Les relations entre la Chine et les pays du Caucase [1] du sud s’inscrivent dans la trajectoire d’une part de la montée en puissance commerciale et diplomatique de Pékin, d’autre part dans l’effacement de l’URSS et la recomposition politique de l’espace post-soviétique. Cette note propose de donner les grandes caractéristiques d’une relation très asymétrique (tant les échelles entre les Etats sont importantes) entre la République populaire de Chine et les trois Etats du Caucase sud – Azerbaïdjan, Arménie, Géorgie.

Si le projet Belt and Road Initiative (BRI) a donné une visibilité accrue de la présence chinoise dans le Caucase et une indéniable augmentation des échanges commerciaux, la relation diplomatique est plus ancienne, tout comme le commerce bilatéral. Dans le prolongement de l’Asie centrale, Pékin perçoit le Caucase comme l’un des espaces carrefour entre l’Asie et l’Europe et une voie de contournement de la Russie. La présence chinoise est globale et diversifiée, plus intense en Géorgie et en Azerbaïdjan, notamment par l’importance des entreprises publiques dans les infrastructures et les liens politico-commerciaux développés ces vingt dernières années.


La Chine et le Caucase, une relation asymétrique dans le prolongement de l’Asie centrale

Parfois perçu comme un angle mort des relations diplomatiques et commerciales de la Chine, le Caucase du Sud est dans les faits une région qui n’était pas prioritaire dans les années 1980 et 1990. L’importance prise par la présence chinoise en Russie, en Asie centrale et en Iran, tout comme au Moyen-Orient arabe induit une prise en compte plus importante de la zone par la diplomatie chinoise et son commerce.
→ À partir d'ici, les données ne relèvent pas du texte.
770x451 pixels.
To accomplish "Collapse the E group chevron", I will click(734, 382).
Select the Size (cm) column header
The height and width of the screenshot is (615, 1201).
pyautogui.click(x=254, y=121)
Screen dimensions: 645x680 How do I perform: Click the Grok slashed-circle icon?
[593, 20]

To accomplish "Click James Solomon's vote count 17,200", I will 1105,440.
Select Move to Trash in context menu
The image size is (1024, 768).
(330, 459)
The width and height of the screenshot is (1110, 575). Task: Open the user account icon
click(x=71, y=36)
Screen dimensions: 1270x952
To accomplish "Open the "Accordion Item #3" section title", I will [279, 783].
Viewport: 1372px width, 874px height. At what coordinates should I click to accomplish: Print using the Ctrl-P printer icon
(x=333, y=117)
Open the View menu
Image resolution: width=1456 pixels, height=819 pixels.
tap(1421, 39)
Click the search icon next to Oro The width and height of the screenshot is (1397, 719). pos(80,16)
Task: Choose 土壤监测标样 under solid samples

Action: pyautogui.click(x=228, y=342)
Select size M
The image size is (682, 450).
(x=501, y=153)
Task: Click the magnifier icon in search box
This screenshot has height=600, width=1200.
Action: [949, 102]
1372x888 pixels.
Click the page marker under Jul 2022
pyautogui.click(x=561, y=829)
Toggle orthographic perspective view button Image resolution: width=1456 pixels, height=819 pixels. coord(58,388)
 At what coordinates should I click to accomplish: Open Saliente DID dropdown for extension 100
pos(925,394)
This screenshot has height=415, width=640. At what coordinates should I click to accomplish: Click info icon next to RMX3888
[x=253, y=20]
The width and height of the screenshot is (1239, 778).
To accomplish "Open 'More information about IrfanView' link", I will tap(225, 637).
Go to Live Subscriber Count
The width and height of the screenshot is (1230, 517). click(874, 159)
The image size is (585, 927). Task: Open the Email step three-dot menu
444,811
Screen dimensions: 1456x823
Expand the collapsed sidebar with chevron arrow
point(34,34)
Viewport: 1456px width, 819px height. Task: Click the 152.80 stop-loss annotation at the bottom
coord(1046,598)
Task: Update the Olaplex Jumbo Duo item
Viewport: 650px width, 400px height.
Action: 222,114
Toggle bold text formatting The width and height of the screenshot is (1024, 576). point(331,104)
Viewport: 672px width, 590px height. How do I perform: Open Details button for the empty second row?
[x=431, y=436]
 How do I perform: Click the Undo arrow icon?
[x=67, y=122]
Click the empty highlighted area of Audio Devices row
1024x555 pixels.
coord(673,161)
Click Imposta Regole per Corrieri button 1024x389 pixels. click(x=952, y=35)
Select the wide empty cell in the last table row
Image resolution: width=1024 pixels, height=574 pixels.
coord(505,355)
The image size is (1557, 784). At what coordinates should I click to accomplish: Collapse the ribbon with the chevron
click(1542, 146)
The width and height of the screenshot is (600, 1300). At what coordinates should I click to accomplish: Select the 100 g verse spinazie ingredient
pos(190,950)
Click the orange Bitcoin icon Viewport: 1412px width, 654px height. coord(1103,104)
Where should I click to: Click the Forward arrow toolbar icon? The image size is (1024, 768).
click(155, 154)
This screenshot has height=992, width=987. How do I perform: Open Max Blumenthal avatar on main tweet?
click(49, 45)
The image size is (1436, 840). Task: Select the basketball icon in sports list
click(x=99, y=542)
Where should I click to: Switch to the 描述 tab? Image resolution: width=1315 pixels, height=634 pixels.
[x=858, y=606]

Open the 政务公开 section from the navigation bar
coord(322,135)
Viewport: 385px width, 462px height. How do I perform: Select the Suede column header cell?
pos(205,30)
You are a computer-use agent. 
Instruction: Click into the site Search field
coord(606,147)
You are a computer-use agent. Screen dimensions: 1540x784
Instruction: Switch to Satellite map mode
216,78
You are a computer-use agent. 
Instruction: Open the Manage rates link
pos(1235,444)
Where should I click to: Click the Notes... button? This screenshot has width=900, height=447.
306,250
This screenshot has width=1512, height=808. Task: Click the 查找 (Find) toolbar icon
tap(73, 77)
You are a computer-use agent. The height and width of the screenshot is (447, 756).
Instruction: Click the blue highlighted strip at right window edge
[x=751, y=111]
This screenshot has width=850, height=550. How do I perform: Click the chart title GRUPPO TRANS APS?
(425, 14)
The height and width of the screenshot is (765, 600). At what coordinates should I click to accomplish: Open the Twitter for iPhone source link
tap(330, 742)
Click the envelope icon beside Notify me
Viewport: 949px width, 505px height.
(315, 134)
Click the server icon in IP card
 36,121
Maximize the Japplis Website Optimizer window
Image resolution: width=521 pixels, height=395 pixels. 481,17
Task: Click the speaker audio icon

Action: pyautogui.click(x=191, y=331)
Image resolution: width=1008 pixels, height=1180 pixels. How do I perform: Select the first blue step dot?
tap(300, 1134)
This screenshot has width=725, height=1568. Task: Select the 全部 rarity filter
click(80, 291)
Néanmoins, le réseau diplomatique chinois est bien représenté dans les trois pays et inversement, dès le début des années 1990, la Géorgie, l’Arménie et l’Azerbaïdjan ouvriront des postes diplomatiques et ambassades en Chine. Rapidement, en plus des échanges diplomatiques, plusieurs coopérations et liens universitaires seront constitués. Plusieurs centaines de jeunes géorgiens, arméniens et azerbaidjanais seront formés en Chine (programmes de langue chinoise et divers programmes d’enseignement supérieur, des sports aux sciences, en passant par l’économie) dans les grandes universités de Pékin, Shanghai, Canton, ou des villes de l’intérieur (Xi’an, Chengdu, Hangzhou, Wuhan, etc.). Indéniablement, le projet BRI a largement accompagné une montée en puissance de la relation sino-caucasienne dans le cadre de la diversification des partenariats et coopérations, et également dans l’augmentation du commerce bilatéral. Les grandes entreprises publiques chinoises sont bien représentées et participent pleinement de la diplomatie bilatérale et régionale.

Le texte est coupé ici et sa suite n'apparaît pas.